My win rate exceeds 95%.

How do I do it? I’ve designed a simple three-step process that starts with a conversation and ends with a bulletproof proposal. Here are the keys to your win rate.

It’s Not About You

You’ve had the initial call with your prospective client and you let them do the talking. In thirty minutes, you learned about their business and pain points. Closing a client comes down to demonstrating that you know the client’s challenges and you’re the one to solve them. Many consultants make the big mistake of using the proposal to talk all about them — their experience, their portfolio, their capabilities, and their fluffy cat. If your prospect doesn’t know your background and experience before the intake call, you’ve lost the business. As soon as I get a lead, I send a brief note outlining my background and experience, attaching my portfolio and case studies. Making the case for “why you” is about their assuaging doubts and cultivating comfort. Clients want to know they’re talking to a seasoned, results-driven pro. You want zero doubt before that first call.

After the call, it’s all about the client.

Open the proposal with a recap of your discussion, restating their challenges, goals, and objectives. The rest of the proposal is proving you’re in the solutions business.

Remind Clients of Your Results

Although I just went on a mini-rant about how to not make the proposal all about you, you do want to reiterate specific aspects of your experience that make you their ideal partner. For example, you can call out industry and vertical expertise. You can highlight previous case studies where you’ve solved for similar challenges using the CAR format:

  • Challenge: Define your mandate.
  • Action: Outline the action you took.
  • Result: Show the results.

Essentially, you’re reminding them that you’ve done what they’ve tasked you to do before and successfully. Also, proposals are often circulated internally for feedback and review, and you want to show the team that you’ve heard their concerns and why you are the best person to address them.

Speak to the Solution

This is the most essential part of the proposal! I’ve seen vague outlines that are an open invitation for scope creep and agita. In concrete and succinct terms, articulate your services and the components of those services that will ultimately satisfy the assignment. For example, let’s say a client’s social media content strategy is serving as the primary cure for insomnia. They’re making too many rookie moves and they’re not connecting with their customer. They have zero engagement rate and the CEO is frantically waving their phone with your competitors’ social channels bookmarked. Your proposal would outline:

  • Outline your discovery process: how you’ll immerse yourself in the brand, business, and target customer. Although you’re a direly needed fresh pair of eyes, you also want to make sure you can craft a strategy and content that compels and converts.
  • Define your social media content strategy approach: Be clear and specific on the steps you’ll take to design a winning content strategy. From competitor and adjacent industry research and mood boarding and brainstorms to mapping out their 3-H content strategy, share what your client should expect to receive.
  • Explain how you’ll optimize and measure for success: Marketing is all about measurement, so you want to be precise on the qualitative and quantitative measures you’ll employ to establish benchmarks and define success. Also, be clear on your optimization approach. Do you plan on evaluating content performance on a monthly basis? Do you A/B test, etc.?

● **WHAT IS NEEDED**
Please rewrite the stretch from "It’s Not About" through "that first call." in the text on winning proposals, putting "discovery call" in place of "intake call". None of the data that comes next has any bearing on the work here.

● **RAW DATA**
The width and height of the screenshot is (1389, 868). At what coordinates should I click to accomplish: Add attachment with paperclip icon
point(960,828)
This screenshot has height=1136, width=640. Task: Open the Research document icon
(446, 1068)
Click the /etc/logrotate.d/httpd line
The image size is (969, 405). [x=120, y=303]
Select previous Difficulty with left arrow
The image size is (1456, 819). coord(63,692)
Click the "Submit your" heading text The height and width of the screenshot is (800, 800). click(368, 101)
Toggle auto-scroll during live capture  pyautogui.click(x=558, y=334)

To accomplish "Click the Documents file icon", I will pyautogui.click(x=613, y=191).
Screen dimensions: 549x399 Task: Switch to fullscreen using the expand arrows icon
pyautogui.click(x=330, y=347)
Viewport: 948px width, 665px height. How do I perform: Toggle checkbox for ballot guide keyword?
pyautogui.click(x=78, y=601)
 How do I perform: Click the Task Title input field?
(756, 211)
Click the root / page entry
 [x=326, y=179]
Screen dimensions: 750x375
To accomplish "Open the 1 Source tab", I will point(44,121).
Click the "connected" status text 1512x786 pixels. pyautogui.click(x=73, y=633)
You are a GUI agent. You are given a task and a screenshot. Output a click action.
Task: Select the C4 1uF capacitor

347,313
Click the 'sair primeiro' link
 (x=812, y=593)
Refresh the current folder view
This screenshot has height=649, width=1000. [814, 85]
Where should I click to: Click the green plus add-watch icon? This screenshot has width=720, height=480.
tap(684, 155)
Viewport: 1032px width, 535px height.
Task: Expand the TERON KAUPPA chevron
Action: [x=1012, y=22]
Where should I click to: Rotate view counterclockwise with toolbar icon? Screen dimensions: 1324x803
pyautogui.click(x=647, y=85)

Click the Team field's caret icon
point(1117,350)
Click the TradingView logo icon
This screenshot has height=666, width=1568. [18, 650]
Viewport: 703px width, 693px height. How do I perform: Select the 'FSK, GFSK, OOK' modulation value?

● **THE ANSWER**
It’s Not About You

You’ve had the initial call with your prospective client and you let them do the talking. In thirty minutes, you learned about their business and pain points. Closing a client comes down to demonstrating that you know the client’s challenges and you’re the one to solve them. Many consultants make the big mistake of using the proposal to talk all about them — their experience, their portfolio, their capabilities, and their fluffy cat. If your prospect doesn’t know your background and experience before the discovery call, you’ve lost the business. As soon as I get a lead, I send a brief note outlining my background and experience, attaching my portfolio and case studies. Making the case for “why you” is about their assuaging doubts and cultivating comfort. Clients want to know they’re talking to a seasoned, results-driven pro. You want zero doubt before that first call.